=== Records ===
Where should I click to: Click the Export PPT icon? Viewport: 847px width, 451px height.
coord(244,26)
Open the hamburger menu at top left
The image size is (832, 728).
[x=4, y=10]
===
* Exercise instructions
Each record is to be restated word for word.

* Response
Where should I click to: Click the Export PPT icon? Viewport: 847px width, 451px height.
coord(244,26)
Open the hamburger menu at top left
The image size is (832, 728).
[x=4, y=10]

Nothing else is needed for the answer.